Mado se troubla et se mit à tourner nerveusement sa cuillère dans son bol.
— Le père Malvieux ne m'en racontait pas tant que ça, affirma-t-elle en choisissant ses mots. D'ailleurs, on ne s'écrivait pas plus de deux ou trois fois l'an. Mais il a toujours agi pour votre bien à tous les deux, ça, j'en suis certaine. Et, crois-moi, ça lui importait beaucoup.

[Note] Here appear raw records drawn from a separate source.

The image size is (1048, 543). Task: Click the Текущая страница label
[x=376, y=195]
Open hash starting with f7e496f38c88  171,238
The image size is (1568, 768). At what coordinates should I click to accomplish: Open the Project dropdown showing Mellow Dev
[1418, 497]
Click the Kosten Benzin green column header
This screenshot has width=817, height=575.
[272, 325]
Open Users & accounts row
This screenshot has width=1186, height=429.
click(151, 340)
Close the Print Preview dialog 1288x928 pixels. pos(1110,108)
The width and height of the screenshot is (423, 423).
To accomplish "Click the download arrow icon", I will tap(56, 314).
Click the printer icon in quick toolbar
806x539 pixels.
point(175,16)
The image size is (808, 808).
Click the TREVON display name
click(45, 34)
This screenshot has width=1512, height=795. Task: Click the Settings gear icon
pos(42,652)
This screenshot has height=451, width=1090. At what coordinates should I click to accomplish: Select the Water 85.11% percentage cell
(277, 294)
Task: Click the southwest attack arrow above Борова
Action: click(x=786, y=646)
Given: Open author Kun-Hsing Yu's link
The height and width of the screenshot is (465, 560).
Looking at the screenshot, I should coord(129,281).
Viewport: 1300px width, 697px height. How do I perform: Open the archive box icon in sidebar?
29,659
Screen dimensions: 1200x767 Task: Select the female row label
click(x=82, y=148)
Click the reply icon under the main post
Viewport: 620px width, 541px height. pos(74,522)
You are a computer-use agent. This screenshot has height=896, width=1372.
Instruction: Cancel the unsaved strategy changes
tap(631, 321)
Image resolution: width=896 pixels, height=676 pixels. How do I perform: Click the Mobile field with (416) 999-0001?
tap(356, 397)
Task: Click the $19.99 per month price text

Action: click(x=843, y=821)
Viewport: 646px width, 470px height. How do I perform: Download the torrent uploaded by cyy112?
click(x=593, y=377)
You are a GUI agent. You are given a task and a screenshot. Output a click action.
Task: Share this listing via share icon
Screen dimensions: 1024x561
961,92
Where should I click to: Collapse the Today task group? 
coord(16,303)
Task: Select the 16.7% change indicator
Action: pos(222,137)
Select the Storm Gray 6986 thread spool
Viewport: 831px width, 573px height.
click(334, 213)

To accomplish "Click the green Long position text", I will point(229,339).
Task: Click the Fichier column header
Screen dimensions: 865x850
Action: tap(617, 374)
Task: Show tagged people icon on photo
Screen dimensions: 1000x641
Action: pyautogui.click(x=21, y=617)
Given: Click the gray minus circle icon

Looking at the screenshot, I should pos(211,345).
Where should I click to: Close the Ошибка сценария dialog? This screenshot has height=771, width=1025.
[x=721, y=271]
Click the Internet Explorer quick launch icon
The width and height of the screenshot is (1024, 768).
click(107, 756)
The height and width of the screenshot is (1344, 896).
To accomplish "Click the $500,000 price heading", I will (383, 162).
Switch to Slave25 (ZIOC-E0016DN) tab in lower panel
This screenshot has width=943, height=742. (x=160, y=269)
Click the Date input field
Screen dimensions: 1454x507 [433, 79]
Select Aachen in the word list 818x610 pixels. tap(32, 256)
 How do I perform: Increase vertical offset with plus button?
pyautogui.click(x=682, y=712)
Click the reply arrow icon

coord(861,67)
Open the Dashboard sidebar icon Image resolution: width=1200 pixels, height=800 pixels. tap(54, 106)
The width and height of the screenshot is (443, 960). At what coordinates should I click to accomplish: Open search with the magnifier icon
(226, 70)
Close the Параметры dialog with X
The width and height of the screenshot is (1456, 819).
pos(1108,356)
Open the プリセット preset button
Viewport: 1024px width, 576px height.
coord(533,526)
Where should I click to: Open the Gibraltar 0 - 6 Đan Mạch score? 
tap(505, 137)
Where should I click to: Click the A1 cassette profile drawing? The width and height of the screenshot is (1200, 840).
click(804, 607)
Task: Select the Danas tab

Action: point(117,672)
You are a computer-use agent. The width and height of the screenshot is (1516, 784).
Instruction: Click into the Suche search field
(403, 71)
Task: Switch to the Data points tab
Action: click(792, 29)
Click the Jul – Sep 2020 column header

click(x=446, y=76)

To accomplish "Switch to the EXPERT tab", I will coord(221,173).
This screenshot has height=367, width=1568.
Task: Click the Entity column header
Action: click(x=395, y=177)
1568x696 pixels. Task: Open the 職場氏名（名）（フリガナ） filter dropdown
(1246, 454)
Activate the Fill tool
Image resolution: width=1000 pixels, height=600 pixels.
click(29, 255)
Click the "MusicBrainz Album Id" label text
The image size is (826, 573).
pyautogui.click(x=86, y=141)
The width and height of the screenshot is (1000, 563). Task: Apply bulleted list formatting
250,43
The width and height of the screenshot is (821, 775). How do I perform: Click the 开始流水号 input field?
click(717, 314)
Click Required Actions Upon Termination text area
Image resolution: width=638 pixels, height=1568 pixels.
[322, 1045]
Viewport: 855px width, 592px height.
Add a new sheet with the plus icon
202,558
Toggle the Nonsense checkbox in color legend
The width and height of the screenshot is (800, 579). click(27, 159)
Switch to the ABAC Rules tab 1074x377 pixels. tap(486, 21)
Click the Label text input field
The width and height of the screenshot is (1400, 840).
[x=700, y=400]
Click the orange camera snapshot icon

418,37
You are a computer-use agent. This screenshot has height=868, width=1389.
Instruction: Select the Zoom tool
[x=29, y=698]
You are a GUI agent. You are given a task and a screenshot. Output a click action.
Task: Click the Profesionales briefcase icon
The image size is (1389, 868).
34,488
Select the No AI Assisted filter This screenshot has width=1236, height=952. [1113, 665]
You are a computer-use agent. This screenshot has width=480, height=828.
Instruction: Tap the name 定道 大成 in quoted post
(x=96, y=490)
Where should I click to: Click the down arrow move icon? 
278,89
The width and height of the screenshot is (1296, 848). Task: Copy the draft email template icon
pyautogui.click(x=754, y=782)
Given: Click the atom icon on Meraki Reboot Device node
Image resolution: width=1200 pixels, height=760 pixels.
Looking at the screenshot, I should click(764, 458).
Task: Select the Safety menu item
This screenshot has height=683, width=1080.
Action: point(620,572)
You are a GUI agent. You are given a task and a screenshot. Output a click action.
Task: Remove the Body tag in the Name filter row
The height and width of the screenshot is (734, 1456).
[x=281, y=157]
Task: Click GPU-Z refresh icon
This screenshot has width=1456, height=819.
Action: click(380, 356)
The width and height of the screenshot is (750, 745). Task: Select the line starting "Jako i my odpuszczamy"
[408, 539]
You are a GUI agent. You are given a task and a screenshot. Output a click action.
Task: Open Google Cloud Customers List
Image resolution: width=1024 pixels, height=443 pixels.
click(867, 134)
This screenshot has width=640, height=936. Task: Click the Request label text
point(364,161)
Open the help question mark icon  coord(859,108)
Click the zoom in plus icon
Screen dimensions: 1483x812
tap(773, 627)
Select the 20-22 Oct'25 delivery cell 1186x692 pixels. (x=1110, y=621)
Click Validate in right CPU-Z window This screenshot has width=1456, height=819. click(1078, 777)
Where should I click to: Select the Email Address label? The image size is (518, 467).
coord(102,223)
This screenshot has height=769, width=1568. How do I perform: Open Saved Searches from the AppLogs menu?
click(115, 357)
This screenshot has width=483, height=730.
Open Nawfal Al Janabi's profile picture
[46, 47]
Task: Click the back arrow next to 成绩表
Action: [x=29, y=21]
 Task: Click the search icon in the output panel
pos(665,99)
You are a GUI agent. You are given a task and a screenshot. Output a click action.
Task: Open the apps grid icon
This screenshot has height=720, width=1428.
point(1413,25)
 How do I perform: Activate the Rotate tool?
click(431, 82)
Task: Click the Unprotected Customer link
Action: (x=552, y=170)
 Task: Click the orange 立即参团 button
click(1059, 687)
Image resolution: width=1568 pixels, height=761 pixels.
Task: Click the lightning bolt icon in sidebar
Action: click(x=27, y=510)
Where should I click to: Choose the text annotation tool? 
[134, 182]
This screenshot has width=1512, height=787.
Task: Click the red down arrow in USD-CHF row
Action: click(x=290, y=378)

Elle ponctua sa profession de foi d'un claquement de langue et replongea dans son bol fumant, manière de clore la discussion.
Une fois calé sur le siège en bois du métropolitain qui le ramenait en bringuebalant vers l'île de la Cité, François déplia l'exemplaire du Petit Parisien qu'on lui avait offert. Le plus fort tirage des journaux du monde entier, s'enorgueillissait la gazette en forme de slogan... Si la une passait en revue les mêmes sujets que les confrères – les élections, deux colonnes triomphales à propos de la grève finissante et une grande photographie de Georges Carpentier qui s'apprêtait à défendre son titre de champion d'Europe de boxe –, les pages centrales étaient consacrées d'abord aux faits divers : l'accident de voiture dans lequel Stephen Pichon, le ministre des Affaires étrangères, avait été contusionné, les mésaventures d'un médecin radiographe électrocuté par ses appareils, l'arrestation d'une bande de voleurs qui dévalisait des trains de marchandises, le meurtre de Thérèse Michel au Récamier – sans beaucoup de précision, Le Petit Parisien ne bénéficiant pas des sources précieuses du Matin... Mais c'est la rubrique spectacle qui retint l'attention du policier : le journal publiait en effet une nécrologie complète de Nestor Châtelet – l'un des plus grands comiques de ce début de siècle – qui balayait l'ensemble de sa carrière cinématographique – la série des Nestor, en particulier, mais aussi ses incursions sur la scène théâtrale. Il était fait mention notamment de son rôle de Théramène dans la Phèdre donnée à l'Athénée en 1909, interprétation saluée par la critique. François se remémora les allusions d'Alix Notre-Dame à propos de ce même spectacle : c'est dans les sous-sols de l'Athénée, en 1909, qu'elle s'était blessée au visage. Quoi que l'on fasse, on en revenait toujours aux Maudits.